Law School Case Brief
In re NCAA Ath. Grant-In-Aid Cap Antitrust Litig. - 375 F. Supp. 3d 1058 (N.D. Cal. 2019)
Restricting non-cash education-related benefits and academic awards that can be provided on top of a grant-in-aid has not been proven to be necessary to preserving consumer demand for Division I basketball and FBS football as a product distinct from professional sports. Where challenged NCAA rules have severe anticompetitive effects and student-athlete are harmed as a result of the challenged rules, the rules violate federal antitrust laws because the rules deprive student-athletes of compensation that they would otherwise receive for their athletic services.
Plaintiffs, who were current and former student-athletes who played men's Division I Football Bowl Subdivision (FBS) football and men's and women's Division I basketball, challenged the set of National Collegiate Athletic Association (NCAA) rules that limit the compensation they may receive in exchange for their athletic services. Plaintiffs contended that these limits on compensation, which are set and enforced by agreement of defendants, violated federal antitrust law, because Plaintiffs would receive greater compensation in exchange for their athletic services in the absence of these artificial limits. The defendants responded that the limits were procompetitive for two reasons. First, the limits helped preserve the demand for college sports because consumers value amateurism as defendants define it. Second, the rules promoted integration of student-athletes into their academic communities, which in turn improved the college education they receive in exchange for their services.

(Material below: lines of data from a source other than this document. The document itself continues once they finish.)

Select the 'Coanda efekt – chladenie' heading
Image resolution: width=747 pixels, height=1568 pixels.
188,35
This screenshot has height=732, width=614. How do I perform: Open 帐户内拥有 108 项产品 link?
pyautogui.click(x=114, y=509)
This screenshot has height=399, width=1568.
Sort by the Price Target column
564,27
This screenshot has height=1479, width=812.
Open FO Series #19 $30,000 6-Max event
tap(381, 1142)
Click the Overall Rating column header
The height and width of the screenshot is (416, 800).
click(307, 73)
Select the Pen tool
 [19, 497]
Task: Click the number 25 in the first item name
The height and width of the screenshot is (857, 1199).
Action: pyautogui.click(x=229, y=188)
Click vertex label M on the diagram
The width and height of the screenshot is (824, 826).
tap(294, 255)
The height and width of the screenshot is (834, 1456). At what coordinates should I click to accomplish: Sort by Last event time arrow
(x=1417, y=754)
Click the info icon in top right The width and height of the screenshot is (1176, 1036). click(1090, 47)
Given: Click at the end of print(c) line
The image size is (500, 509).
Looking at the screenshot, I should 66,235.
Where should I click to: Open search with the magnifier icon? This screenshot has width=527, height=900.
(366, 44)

In an action by collegiate student-athletes challenging NCAA rules that limited the compensation they may receive in exchange for their athletic services, did the rules violate federal antitrust law because plaintiffs would receive greater compensation in exchange for their athletic services in the absence of the purported artificial limits?
The United States District Court for the Northern District of California found that the NCAA did restrain trade in the relevant market, affecting interstate commerce, and that the challenged limits on student-athlete compensation produced significant anticompetitive effects. The Court further held that the only procompetitive effect that defendants established, namely preventing unlimited cash payments, unrelated to education, similar to those observed in professional sports, could be achieved through less restrictive means. Specifically, the Court found that an alternative compensation scheme that would allow limits on the grant-in-aid scholarships at not less than the cost of attendance and limits on compensation and benefits unrelated to education, but that would generally prohibit the NCAA from limiting education-related benefits, would be virtually as effective as the challenged rules in achieving the only procompetitive effect that defendants have shown here. The only education-related compensation that the NCAA could limit under this alternative would be academic or graduation awards or incentives, provided in cash or cash-equivalent. The Court declared that the limit imposed by the NCAA could not be less than its current or future caps on athletics participation awards and allowing each conference and its member schools to provide additional education-related benefits without NCAA caps and prohibitions, as well as academic awards, will help ameliorate their anticompetitive effects and may provide some of the compensation student-athletes would have received absent Defendants' agreement to restrain trade. Restricting non-cash education-related benefits and academic awards that can be provided on top of a grant-in-aid has not been proven to be necessary to preserving consumer demand for Division I basketball and FBS football as a product distinct from professional sports. The Court entered a separate permanent injunction barring the restraints that were found to be overly and unnecessarily restrictive.